Anstelle einer zusätzlichen Vollzeitstelle und einer finanziellen Mehrbelastung des städtischen Haushalts, empfiehlt die Junge Union mehr Engagement und Vertrauen für die Jugenddelegation zu investieren. „Wir wollen gemeinsam mit den Jugendlichen in der Jugenddelegation Projekte entwickeln, um dem Vandalismus und der Gewalt in der Innenstadt langfristig entgegenzuwirken“, erklärt die stellv. JU-Vorsitzende Lea Glatt und wirbt für weiteren Zuspruch von Seiten der Kommunalpolitik und Verwaltung.

Junge Union kritisiert fragwürdigen Antrag der SPD-Fraktion im Zuge der Haushaltsberatungen

Der Rastatter Stadtverband der Jungen Union (JU) kritisiert in einer Pressemitteilung den Antrag der SPD-Fraktion im Gemeinderat, wonach eine weitere Vollzeitstelle in der Stadtverwaltung für die Jugendförderung besetzt werden soll. Besonders irritiert zeigt sich die Vorstandschaft der JU über die Begründung der Sozialdemokraten, denn diese wollten mit „aufsuchender Jugendarbeit“ die notwendige Prävention und dringlichen Maßnahmen gegen den in der Innenstadt vorherrschenden Vandalismus treffen. Der Jungen Union fehle es beim Antrag der Rastatter Sozialdemokraten an Glaubwürdigkeit, denn in der über 40-köpfigen Jugenddelegation beteilige sich offensichtlich weder die SPD-Fraktion noch ihr Parteinachwuchs, stellt die JU ihrer Mitteilung zufolge fest.

Junge Union gegen zusätzliche Vollzeitstellen in der Stadtverwaltung für die Jugendförderung

Anstelle einer zusätzlichen Vollzeitstelle und einer finanziellen Mehrbelastung des städtischen Haushalts, empfiehlt die Junge Union mehr Engagement und Vertrauen in die Jugenddelegation zu investieren. „Wir wollen gemeinsam mit den Jugendlichen in der Jugenddelegation Projekte entwickeln, um dem Vandalismus und der Gewalt in der Innenstadt langfristig entgegenzuwirken“, erklärt die stellvertretende JU-Vorsitzende Lea Glatt und wirbt für weiteren Zuspruch von Seiten der Kommunalpolitik und Stadtverwaltung. Denn dafür stünde der Jugenddelegation für ihre Arbeit ein Budget zur Verfügung, das es auszugestalten gelte.

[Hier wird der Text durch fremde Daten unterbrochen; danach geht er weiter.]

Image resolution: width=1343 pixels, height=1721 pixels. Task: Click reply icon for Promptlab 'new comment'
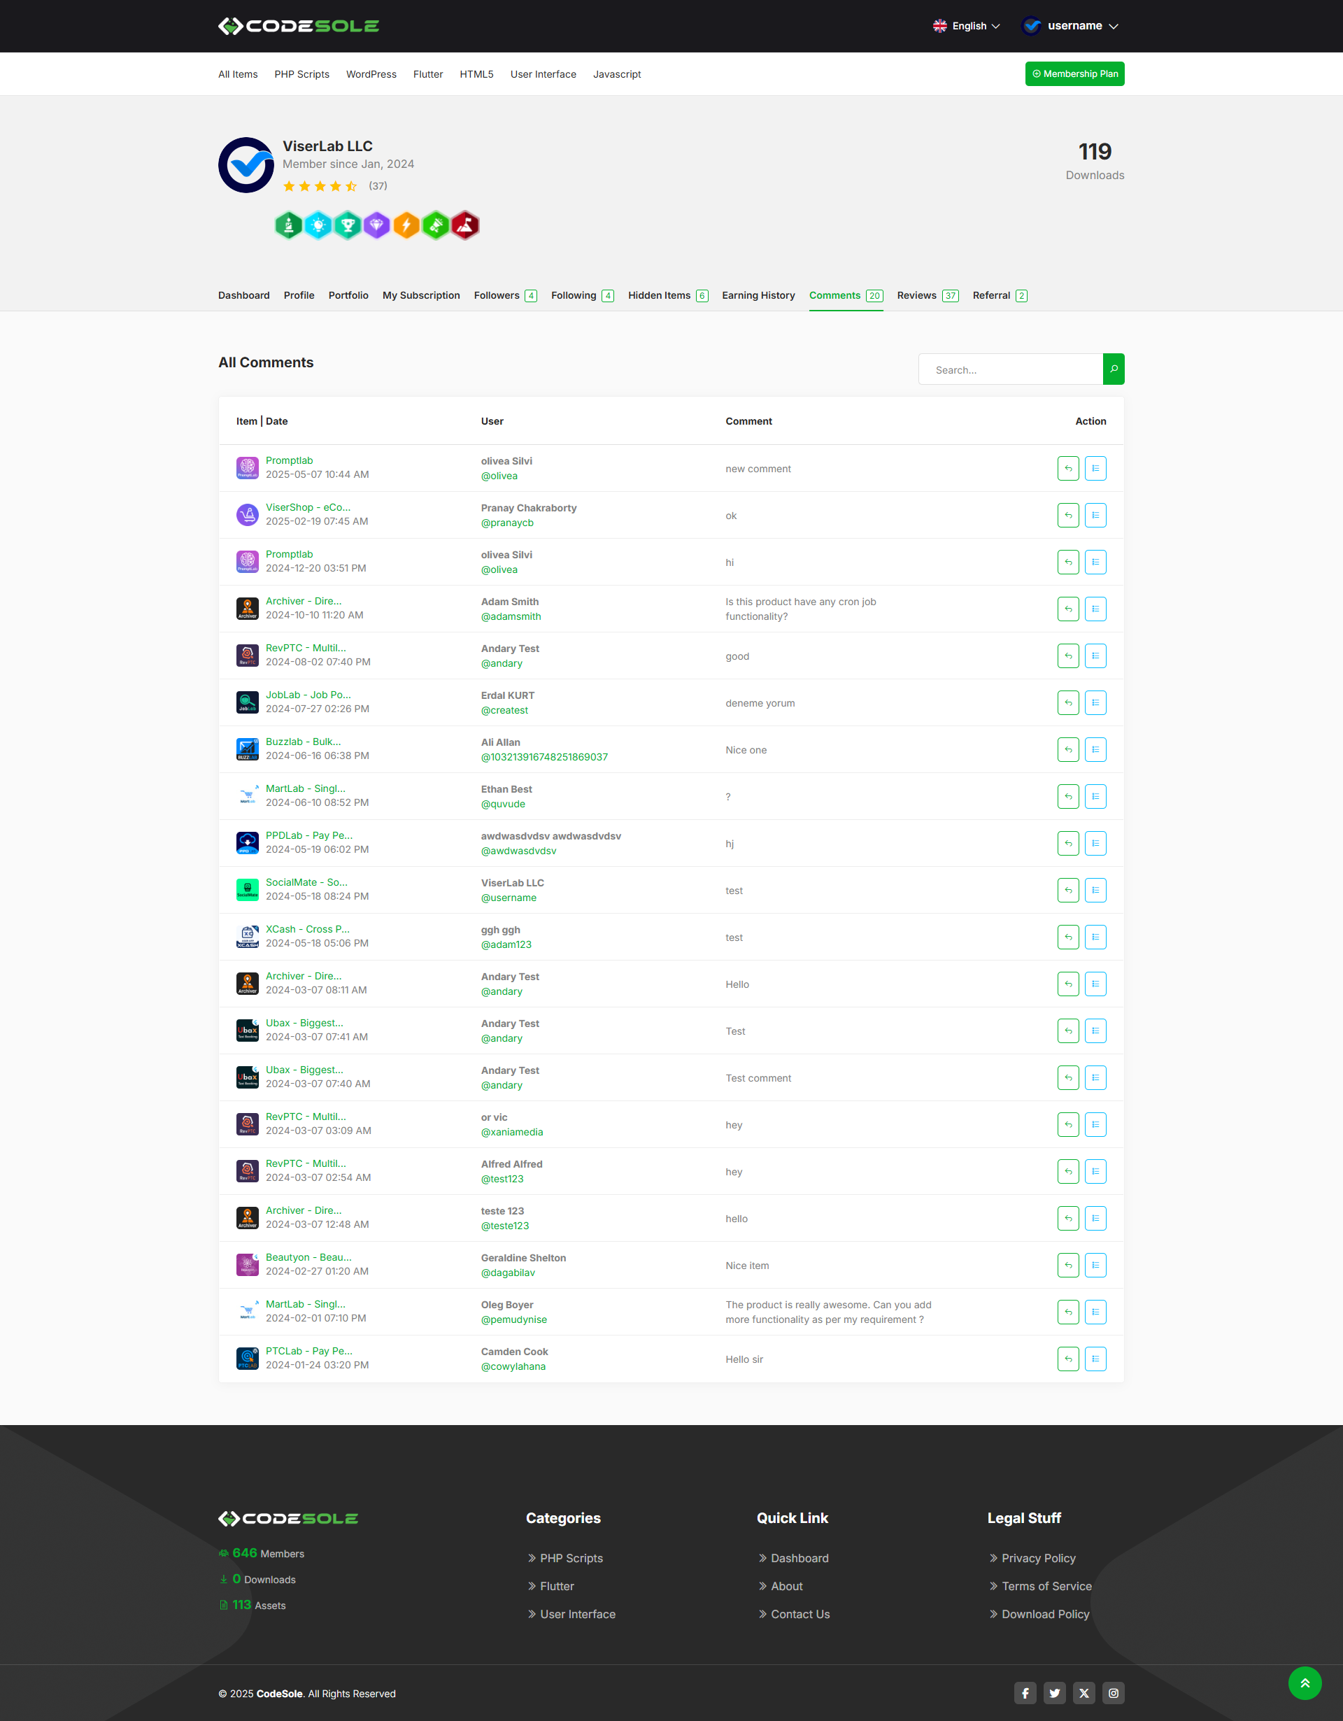[x=1067, y=468]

Junge Union unterstützt Forderung für Stärkung des Gemeindevollzugsdiensts „Stadtpolizei“

Nichtsdestotrotz bedarf es neben einer langfristigen Lösung auch unmittelbarer Maßnahmen, um den akuten Vandalismus an bestimmten Brennpunkten um Bernharduskirche und Pagodenburg zu beseitigen. Aufgrund dieser Herausforderungen unterstützt die Junge Union die jüngste Forderung der CDU-Fraktion, sowohl den Gemeindevollzugsdienst „Stadtpolizei“ mit sofortiger Wirkung auf die Brennpunkte zu konzentrieren als auch die personelle Aufstockung von zwei auf vier Sicherheitskräfte, um die Präsenz im Schichtdienst an Wochenenden und Abenden zu gewährleisten. „Finanzielle und personelle Maßnahmen müssen sowohl kurz- als auch langfristig wirkungsorientiert investiert werden“, fasst Stadtverbandsvorsitzender Christopher Hell die Direktive des kommunalen JU-Vorstands zusammen.

Zuspruch für die Schnittstelle des Jugendbeteiligungsreferenten

Der parteipolitische Nachwuchs der CDU engagiere sich mit vier von insgesamt zehn Sprechern aktiv in den Sprechergruppen der 43-köpfigen Jugenddelegation in Rastatt. Die Junge Union ist davon überzeugt, dass die Stadt mit der für die Jugenddelegation umstrukturierten Stelle des Jugendbeteiligungsreferenten bereits eine elementare Funktion erfüllt habe. Jugendbeteiligungsreferent Florian Seeland begleite und unterstütze die Jugenddelegation tatkräftig, um die Jugendlichen bei ihren Ideen, Vorhaben und Herausforderungen zu unterstützen, so die Mitteilung der JU abschließend.